--- TEXT PASSAGE Enclosed Below ---

Van Gogh’s passionate and impatient nature made him paint with fervor. His intense feelings and even joie-de-vivre are well expressed in colors and brush strokes while in Arles, Saint-Remy, and Auvers-sur-Oise in spite of spells of depression. Outside Paris, he was on his own, free from any artistic influence, free to fully express his creativity in his paintings. The more he painted, the more he became the adept of the impasto technique, stripes of color and curly lines, as in “View of Arles with Irises in the Foreground” (F 409), “Arles, View from the Wheat Fields” (F 545), “Still Life: Vase with Fourteen Sunflowers” (F 454), “The Sower” (F 451), “Olive Grove” (F 715), “Cypresses with Two Female Figures” (F 620), “ Portrait of Dr. Gachet” (F 753), etc.

Van Gogh’s scenes were painted from any and often difficult angles, whether drawn in a studio or seen from wherever the artist decided to stop and establish his point of observation. Difficult angles did not seem to bother the artist in the least if this contributed to the aesthetic effects of paintings such as “Street Scene in Montmartre: Le Moulin a Poivre” (F 347), “Undergrowth” (F 308), “Les Alyscamps” (F 487), “Quay with Man Unloading Sand Barges” (F 449), “The Sower” (F 451), “The Courtyard of the Hospital at Arles” (F 519), “Green What Field” (F 718), “Wheat Field with Cypresses” (F 615), “Road with Cypress and Star” (F 683), “Vineyards with a view of Arles” (F 762), “Green Wheat Fields” (F 807), “Les Alyscamps: Falling Autumn Leaves” (F 486), etc.

--- End of Enclosed TEXT PASSAGE ---

## BRIEF A:
Do these statements agree with the passage on Van Gogh's painting? (i) Outside Paris, Van Gogh worked free from any artistic influence. (ii) Van Gogh avoided difficult angles when painting his scenes. (iii) His intense feelings show in the colors and brush strokes of his work despite periods of depression. Answer yes or no for each and quote the deciding words.
## BRIEF B:
Print the stretch of the passage on Van Gogh's painting from "Van Gogh’s passionate" through "(F 753), etc.".
## BRIEF C:
In the passage on Van Gogh's painting, what did Van Gogh become more adept at the more he painted?

--- MATERIAL PROVIDED Enclosed Below ---

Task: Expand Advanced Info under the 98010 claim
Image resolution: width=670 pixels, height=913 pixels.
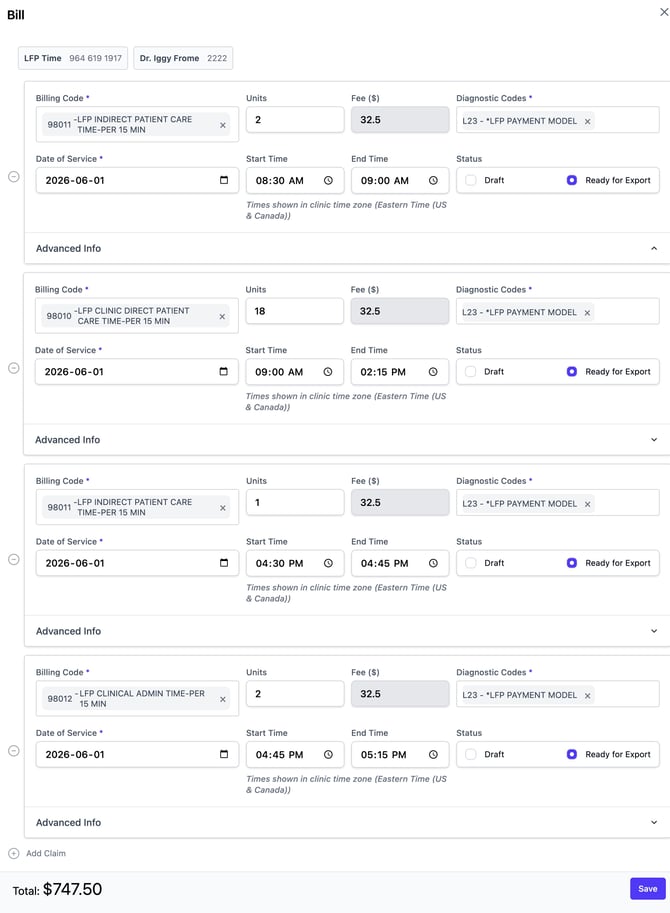Action: click(x=654, y=440)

--- End of Enclosed MATERIAL PROVIDED ---

## EXERCISE OUTPUT A:
(i) Yes: "Outside Paris, he was on his own, free from any artistic influence"
(ii) No: "Difficult angles did not seem to bother the artist in the least"
(iii) Yes: "His intense feelings and even joie-de-vivre are well expressed in colors and brush strokes while in Arles, Saint-Remy, and Auvers-sur-Oise in spite of spells of depression"

## EXERCISE OUTPUT B:
Van Gogh’s passionate and impatient nature made him paint with fervor. His intense feelings and even joie-de-vivre are well expressed in colors and brush strokes while in Arles, Saint-Remy, and Auvers-sur-Oise in spite of spells of depression. Outside Paris, he was on his own, free from any artistic influence, free to fully express his creativity in his paintings. The more he painted, the more he became the adept of the impasto technique, stripes of color and curly lines, as in “View of Arles with Irises in the Foreground” (F 409), “Arles, View from the Wheat Fields” (F 545), “Still Life: Vase with Fourteen Sunflowers” (F 454), “The Sower” (F 451), “Olive Grove” (F 715), “Cypresses with Two Female Figures” (F 620), “ Portrait of Dr. Gachet” (F 753), etc.

## EXERCISE OUTPUT C:
The impasto technique, stripes of color and curly lines.